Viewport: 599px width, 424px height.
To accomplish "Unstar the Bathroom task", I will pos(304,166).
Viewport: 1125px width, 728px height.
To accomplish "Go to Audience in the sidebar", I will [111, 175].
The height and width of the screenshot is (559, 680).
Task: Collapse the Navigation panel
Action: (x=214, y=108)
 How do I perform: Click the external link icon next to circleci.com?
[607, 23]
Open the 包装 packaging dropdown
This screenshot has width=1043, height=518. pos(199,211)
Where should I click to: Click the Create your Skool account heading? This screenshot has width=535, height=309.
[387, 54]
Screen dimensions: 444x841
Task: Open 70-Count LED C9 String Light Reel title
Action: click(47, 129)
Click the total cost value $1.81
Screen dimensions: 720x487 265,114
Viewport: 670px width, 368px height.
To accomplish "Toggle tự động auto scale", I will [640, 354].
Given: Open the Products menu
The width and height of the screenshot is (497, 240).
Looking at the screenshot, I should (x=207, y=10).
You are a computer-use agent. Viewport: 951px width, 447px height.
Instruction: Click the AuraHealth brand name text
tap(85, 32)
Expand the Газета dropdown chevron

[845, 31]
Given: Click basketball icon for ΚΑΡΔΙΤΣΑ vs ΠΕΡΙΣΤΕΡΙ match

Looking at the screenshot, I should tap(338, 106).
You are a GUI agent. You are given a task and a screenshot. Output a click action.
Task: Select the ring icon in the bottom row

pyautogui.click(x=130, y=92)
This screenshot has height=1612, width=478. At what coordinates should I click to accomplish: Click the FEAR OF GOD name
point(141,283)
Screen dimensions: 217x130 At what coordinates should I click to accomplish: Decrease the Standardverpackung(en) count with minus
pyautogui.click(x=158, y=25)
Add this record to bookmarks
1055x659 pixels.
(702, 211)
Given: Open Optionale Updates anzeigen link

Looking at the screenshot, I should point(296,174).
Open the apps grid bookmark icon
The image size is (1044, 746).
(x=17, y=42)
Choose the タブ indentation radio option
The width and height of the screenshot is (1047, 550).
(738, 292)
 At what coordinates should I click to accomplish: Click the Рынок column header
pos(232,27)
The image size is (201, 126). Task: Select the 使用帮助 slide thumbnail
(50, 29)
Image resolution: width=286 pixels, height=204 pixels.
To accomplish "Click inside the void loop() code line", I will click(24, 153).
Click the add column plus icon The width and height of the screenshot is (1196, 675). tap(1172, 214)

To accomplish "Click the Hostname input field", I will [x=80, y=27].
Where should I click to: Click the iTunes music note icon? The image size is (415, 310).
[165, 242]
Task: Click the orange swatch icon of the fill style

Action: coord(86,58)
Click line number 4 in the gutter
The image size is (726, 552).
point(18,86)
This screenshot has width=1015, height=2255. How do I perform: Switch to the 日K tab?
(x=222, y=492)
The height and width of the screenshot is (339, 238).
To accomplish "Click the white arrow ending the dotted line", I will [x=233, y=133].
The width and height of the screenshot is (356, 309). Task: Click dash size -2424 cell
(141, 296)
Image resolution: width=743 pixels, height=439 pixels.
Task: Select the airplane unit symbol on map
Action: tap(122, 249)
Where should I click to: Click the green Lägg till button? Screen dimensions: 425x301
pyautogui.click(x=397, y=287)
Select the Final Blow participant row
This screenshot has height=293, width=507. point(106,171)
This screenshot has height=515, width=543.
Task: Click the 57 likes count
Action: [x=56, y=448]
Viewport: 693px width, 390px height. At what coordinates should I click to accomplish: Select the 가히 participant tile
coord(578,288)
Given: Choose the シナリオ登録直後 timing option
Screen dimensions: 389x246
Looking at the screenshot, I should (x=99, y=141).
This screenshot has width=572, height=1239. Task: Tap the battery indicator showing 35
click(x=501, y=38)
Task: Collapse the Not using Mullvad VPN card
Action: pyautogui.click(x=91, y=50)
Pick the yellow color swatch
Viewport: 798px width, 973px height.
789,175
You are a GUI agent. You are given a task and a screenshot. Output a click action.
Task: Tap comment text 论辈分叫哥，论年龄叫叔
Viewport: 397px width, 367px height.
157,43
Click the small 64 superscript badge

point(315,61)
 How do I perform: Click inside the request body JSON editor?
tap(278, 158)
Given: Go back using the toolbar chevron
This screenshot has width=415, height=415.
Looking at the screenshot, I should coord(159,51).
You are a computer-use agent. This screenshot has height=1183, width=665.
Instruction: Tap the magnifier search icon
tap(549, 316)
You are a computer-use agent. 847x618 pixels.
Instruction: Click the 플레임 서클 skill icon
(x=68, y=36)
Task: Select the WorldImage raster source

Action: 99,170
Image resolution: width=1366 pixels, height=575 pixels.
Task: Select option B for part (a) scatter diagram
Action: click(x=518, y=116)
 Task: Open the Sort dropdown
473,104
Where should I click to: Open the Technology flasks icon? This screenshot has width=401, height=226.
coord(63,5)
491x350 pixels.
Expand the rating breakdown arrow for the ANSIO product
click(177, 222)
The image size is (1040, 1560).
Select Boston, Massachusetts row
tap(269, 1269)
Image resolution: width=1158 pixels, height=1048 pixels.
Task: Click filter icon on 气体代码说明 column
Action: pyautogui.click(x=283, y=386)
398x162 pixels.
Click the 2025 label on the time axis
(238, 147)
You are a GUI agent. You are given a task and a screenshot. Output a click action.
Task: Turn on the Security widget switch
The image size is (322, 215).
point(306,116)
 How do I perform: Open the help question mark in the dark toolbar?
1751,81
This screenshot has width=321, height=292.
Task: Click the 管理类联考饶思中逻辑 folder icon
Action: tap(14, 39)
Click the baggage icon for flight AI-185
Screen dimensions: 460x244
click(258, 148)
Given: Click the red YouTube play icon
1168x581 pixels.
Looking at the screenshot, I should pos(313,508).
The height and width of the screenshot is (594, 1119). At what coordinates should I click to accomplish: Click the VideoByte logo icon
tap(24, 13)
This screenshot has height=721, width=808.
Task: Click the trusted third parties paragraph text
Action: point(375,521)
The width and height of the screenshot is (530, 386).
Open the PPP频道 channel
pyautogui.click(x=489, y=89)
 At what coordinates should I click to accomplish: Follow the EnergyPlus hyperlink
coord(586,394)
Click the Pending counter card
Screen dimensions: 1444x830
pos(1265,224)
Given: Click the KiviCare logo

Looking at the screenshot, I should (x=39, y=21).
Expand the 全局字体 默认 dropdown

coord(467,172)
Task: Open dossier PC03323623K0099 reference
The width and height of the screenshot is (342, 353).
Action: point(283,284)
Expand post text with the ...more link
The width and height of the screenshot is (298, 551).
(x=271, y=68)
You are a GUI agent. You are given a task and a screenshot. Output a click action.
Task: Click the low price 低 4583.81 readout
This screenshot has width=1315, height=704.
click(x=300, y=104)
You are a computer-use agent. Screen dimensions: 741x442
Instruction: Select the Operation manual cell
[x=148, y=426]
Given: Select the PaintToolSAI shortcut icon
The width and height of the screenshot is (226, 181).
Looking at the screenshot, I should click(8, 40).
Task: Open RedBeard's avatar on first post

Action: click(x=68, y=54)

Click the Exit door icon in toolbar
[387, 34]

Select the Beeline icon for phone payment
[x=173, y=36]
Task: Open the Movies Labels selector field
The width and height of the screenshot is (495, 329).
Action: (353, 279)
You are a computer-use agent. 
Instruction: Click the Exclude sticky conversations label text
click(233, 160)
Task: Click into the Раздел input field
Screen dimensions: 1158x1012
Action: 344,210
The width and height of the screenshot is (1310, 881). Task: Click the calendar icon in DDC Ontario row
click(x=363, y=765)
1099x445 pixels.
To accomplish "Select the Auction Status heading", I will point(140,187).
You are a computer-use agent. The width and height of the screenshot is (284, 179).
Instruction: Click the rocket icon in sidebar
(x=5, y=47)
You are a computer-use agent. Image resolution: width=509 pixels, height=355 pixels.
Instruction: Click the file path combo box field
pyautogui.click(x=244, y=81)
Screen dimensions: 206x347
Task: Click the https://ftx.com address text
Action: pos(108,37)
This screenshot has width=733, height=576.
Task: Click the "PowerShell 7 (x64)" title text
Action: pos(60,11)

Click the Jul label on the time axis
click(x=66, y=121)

• What you have to do: Using the data above, establish how many lines include the word "input"; the reply is that number only.

• Answer to this problem: 2